What is process "/usr/bin/X :0 -auth /var/run/lightdm/root/:0 -nolisten tcp vt7 -novtswitch -background none"?
Solution 1:
This is the system graphics server and should not be killed. It converts the layout of desktop applications into low-level drawing operations on your graphics card, and routes keyboard and mouse input to the correct application that should receive them.
The reference to LightDM is that this is the first client it starts (the Ubuntu login screen); the reference to tcp is because X is designed to be network-transparent - it can work quite happily with input devices, applications and display devices all running on different computers. (I think that in Ubuntu it is configured not to accept network connections, only those coming through SSH, but may be wrong).

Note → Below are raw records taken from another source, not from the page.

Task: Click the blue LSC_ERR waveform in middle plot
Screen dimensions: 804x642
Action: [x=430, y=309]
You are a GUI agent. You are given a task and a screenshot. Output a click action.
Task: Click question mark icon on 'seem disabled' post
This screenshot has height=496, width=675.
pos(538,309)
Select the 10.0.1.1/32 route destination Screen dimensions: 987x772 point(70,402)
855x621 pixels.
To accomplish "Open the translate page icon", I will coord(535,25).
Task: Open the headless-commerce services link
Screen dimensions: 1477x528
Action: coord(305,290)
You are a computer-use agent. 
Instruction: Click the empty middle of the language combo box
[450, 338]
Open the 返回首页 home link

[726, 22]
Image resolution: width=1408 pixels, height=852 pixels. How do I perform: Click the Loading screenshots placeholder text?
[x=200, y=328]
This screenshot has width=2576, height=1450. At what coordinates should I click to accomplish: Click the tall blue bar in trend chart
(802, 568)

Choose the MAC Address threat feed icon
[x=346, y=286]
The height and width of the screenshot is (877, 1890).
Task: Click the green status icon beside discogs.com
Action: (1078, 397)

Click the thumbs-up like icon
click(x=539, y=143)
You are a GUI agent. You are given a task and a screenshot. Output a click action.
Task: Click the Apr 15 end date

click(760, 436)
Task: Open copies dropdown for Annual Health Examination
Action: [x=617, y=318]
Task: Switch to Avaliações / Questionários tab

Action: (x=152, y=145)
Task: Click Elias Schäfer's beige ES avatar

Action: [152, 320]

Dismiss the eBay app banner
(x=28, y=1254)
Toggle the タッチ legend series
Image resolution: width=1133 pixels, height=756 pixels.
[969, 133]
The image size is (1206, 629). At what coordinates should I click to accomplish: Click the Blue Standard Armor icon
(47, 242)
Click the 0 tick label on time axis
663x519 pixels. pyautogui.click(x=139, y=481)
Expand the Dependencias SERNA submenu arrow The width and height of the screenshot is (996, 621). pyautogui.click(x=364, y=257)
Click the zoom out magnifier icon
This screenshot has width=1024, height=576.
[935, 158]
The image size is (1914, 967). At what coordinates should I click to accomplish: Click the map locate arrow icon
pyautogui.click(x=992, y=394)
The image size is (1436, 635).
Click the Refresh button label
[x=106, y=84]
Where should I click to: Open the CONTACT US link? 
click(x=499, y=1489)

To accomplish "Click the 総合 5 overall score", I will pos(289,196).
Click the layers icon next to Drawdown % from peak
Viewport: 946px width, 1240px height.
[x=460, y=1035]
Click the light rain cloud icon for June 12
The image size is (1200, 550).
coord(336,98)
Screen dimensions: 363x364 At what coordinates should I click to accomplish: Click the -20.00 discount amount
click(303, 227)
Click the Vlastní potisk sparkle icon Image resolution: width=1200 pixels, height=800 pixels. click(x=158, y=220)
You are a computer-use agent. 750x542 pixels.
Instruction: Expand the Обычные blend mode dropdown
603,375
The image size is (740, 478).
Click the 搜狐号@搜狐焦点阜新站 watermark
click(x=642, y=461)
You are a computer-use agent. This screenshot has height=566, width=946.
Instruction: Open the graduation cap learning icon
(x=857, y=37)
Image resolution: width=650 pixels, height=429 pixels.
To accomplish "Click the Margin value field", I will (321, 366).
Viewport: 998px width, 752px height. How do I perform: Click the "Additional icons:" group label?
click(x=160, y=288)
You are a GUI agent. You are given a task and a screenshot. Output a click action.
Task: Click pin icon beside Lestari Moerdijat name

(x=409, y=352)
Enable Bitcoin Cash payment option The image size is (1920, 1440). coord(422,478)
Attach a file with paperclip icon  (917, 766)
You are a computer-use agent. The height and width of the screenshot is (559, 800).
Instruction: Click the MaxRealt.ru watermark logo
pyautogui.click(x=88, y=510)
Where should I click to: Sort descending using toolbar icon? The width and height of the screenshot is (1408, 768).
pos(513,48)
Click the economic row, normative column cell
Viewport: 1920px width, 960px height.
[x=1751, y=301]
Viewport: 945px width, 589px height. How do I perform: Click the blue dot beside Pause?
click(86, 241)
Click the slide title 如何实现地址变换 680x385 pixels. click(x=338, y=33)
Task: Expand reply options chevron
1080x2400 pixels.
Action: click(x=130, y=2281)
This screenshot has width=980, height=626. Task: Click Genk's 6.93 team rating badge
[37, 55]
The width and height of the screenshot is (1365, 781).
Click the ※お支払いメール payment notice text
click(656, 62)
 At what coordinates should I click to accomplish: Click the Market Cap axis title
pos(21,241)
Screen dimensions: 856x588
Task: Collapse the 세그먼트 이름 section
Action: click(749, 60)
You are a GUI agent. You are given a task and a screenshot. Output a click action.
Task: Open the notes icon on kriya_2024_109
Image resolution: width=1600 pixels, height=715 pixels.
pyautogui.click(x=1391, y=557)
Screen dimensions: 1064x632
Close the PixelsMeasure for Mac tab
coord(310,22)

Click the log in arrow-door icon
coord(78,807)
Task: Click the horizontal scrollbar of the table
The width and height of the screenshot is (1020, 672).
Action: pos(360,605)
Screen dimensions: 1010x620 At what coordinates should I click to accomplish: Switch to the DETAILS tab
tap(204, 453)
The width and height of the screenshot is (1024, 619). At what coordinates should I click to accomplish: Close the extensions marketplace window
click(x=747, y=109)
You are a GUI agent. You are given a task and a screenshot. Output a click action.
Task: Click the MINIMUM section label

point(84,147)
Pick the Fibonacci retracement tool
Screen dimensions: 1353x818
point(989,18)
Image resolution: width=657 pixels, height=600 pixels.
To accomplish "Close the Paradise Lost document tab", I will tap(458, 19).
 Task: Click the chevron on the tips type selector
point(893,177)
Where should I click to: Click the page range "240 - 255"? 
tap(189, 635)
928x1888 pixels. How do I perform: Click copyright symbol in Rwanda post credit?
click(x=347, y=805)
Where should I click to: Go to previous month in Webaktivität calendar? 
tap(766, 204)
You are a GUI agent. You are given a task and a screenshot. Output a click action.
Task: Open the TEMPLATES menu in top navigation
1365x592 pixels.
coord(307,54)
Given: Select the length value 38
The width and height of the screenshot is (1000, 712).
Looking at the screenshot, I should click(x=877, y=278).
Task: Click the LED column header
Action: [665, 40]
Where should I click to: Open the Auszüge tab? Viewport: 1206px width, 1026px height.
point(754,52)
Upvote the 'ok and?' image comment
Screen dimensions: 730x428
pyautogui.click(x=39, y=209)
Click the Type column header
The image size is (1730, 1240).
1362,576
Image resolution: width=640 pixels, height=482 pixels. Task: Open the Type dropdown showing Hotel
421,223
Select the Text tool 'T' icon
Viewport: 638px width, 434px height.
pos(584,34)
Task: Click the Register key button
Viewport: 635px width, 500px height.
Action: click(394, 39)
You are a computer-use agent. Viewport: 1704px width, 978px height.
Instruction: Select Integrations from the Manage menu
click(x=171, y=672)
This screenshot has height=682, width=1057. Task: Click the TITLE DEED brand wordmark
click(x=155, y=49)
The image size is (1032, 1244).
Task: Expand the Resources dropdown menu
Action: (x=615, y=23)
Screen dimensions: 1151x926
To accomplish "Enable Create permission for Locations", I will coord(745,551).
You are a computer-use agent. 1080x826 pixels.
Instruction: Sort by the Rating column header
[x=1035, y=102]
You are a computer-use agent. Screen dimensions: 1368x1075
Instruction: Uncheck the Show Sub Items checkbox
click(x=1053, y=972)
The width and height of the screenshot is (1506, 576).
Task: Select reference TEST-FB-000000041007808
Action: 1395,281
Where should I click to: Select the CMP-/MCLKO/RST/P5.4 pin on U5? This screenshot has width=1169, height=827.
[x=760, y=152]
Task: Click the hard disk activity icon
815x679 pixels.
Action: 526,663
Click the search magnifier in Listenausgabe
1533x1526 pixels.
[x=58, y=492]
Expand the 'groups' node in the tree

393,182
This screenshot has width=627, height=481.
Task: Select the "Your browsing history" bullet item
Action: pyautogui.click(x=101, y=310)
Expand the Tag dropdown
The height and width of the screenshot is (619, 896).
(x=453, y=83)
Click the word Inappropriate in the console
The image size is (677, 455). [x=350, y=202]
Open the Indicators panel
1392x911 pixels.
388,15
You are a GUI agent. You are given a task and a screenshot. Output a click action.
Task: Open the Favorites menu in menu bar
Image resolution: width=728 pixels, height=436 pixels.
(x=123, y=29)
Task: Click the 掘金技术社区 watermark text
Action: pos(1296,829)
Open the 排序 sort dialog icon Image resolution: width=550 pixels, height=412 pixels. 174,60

Check the statistics you are using are for X itself rather than X and children, since the children include all applications you run in a graphical environment. Excess resource usage by X itself is usually down to misbehaving desktop applications, but this can be very hard to debug.
Solution 2:
That's the X server. That's the graphical interface of which all other graphical applications are clients to.
- Yes it's supposed to run all the time.
- LightDM is just the login manager that loads first
- Using a lot of resources is usually a sign that X is either struggling with a crappy driver or that there's a crappy application (historically usually Compiz) trying to push a driver too hard.
- Using xorg-edgers is a good way to run crappy untested software. Read the PPA description and decided if you want to use
ppa-purge
. The newest nvidia drivers can be installed without upgrading X.